Peter Sagan is drawing his skilled racing profession to an in depth on Sunday with one remaining outing on the Slovakian Mountain Bike Championships.
The former three-time street world champion has been winding down his profession for a season-and-a-half, having raced his remaining WorldTour race and World Championships final yr with TotalEnergies.
This season he dropped all the way down to Continental degree with Slovak staff Pierre Baguette, making an attempt to qualify for the Paris Olympic Games in addition to racing his remaining street races.
Pierre Baguette introduced on Sunday that he’d be in motion for the final time on the cross-country race at his National Mountain Bike Championships.
“After the well being issues that Peter Sagan had this yr, he determined to finish his skilled profession additionally in mountain biking at the moment on the Slovak National MTB Championships in Košice,” the staff introduced.
“Today’s XCO at 16:00 will likely be his last-ever skilled UCI race in any self-discipline.”
Sagan underwent two rounds of coronary heart surgical procedure in February and March this yr following an irregular tachycardic episode at a mountain bike race in Spain.
He returned to racing, taking over the Tour de Hongrie and a number of other additional mountain bike races, although in May he discovered that his nation had missed out on qualifying any riders to the Paris Olympics mountain bike occasions.
His remaining flourish on the street got here at his house stage race, the Tour of Slovakia in June.

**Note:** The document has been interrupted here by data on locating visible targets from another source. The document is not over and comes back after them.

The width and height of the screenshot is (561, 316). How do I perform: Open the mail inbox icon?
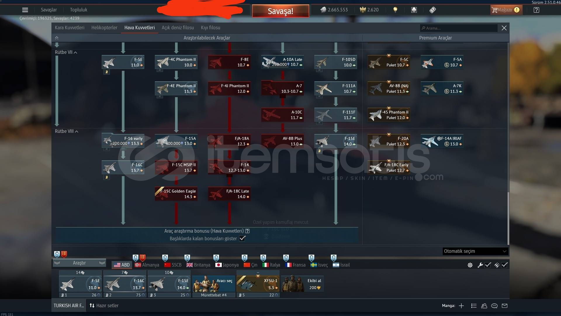(505, 306)
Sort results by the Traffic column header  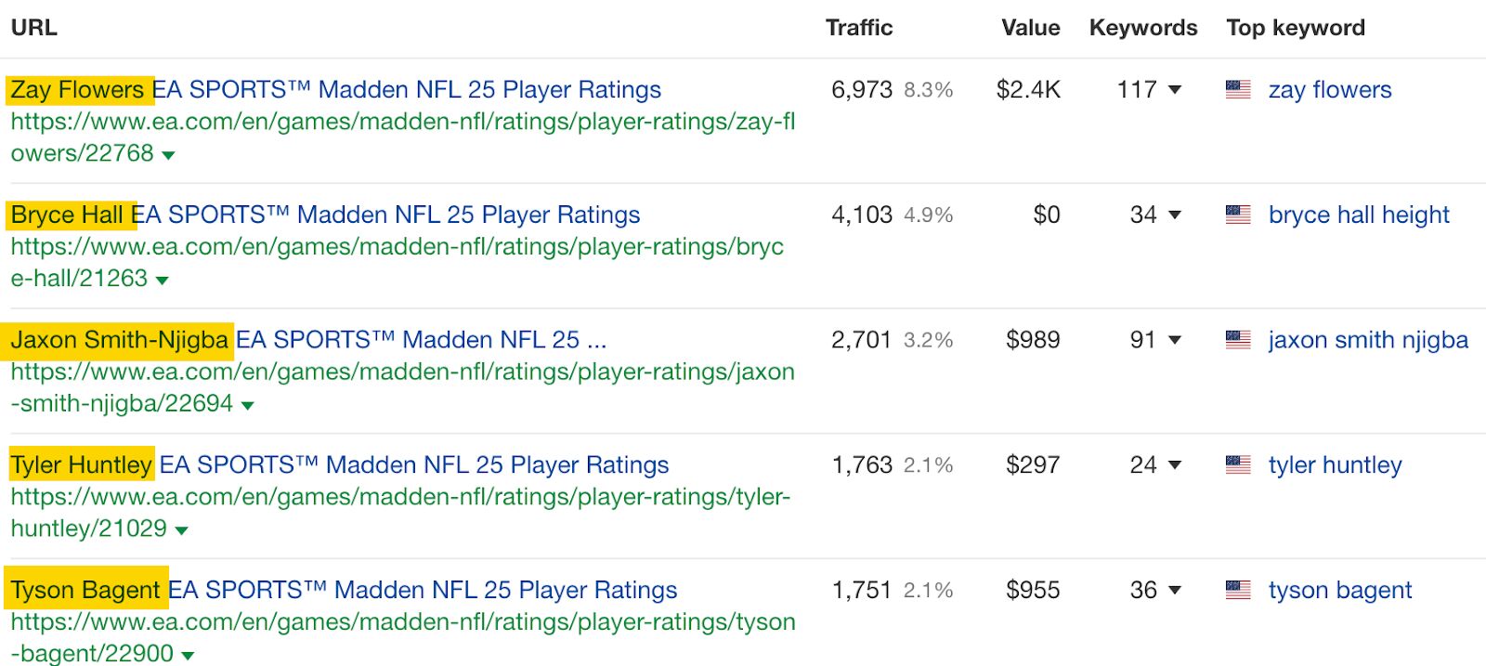[858, 27]
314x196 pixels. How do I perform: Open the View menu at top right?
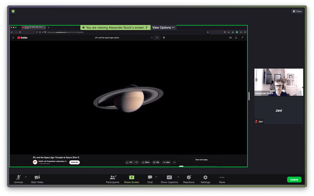[297, 11]
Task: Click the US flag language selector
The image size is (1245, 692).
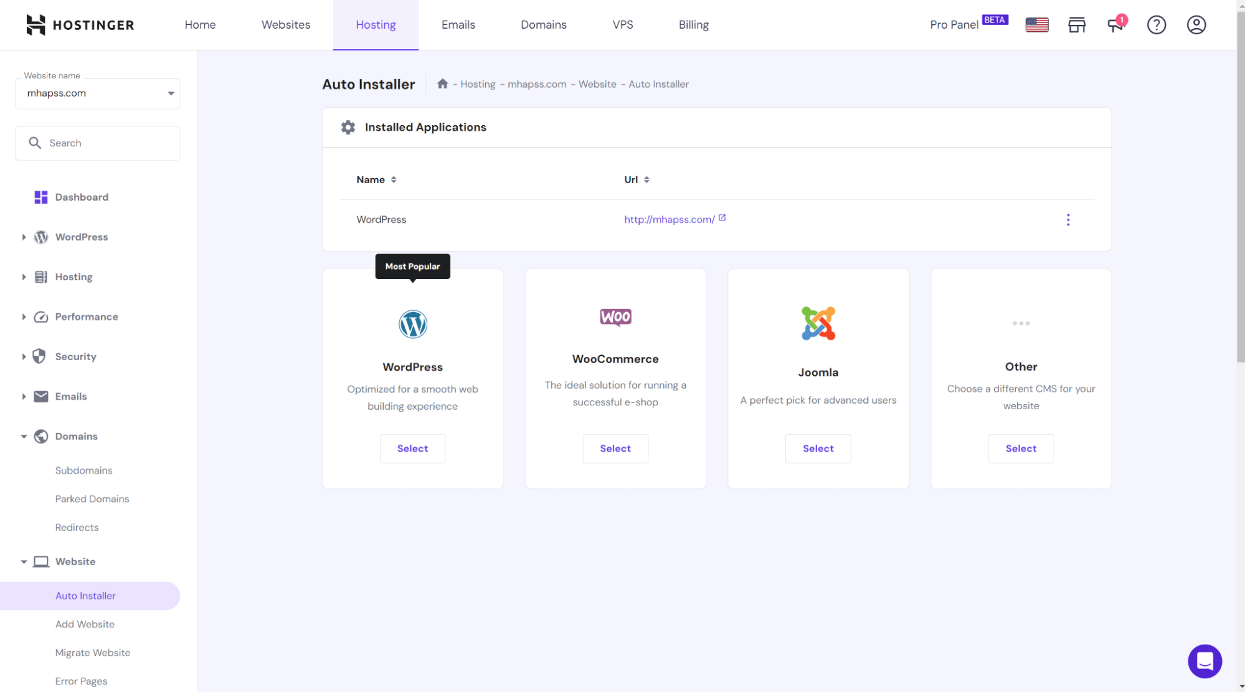Action: (1036, 25)
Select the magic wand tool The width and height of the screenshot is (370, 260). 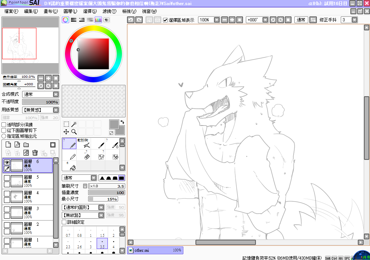click(74, 124)
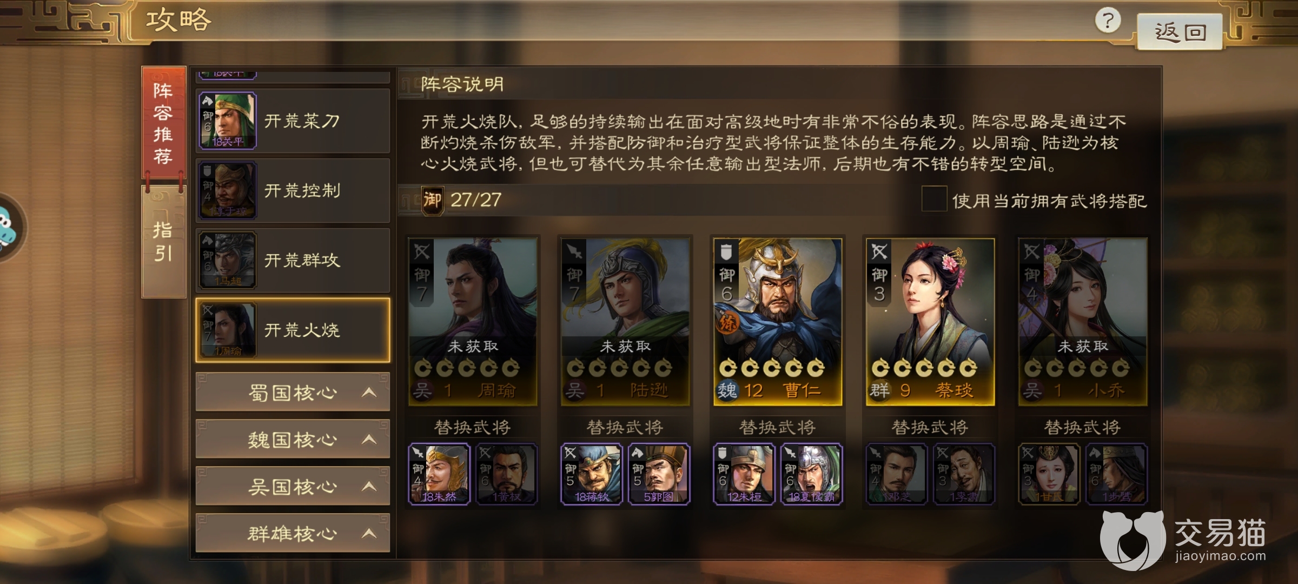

“I nonetheless keep in mind my first stage on the Tour Down Under on January nineteenth, 2010,” mentioned Sagan in an Instagram submit after the race.
“I used to be only a younger child, not even 20 but, and I might by no means have imagined again then that I might have such a protracted and fruitful profession on this sport.
“It’s been a protracted street, with its ups and downs, and ending my street racing profession within the Tour of Slovakia, surrounded by the help and love of my fellow Slovaks, is a reminiscence I’ll cherish eternally.”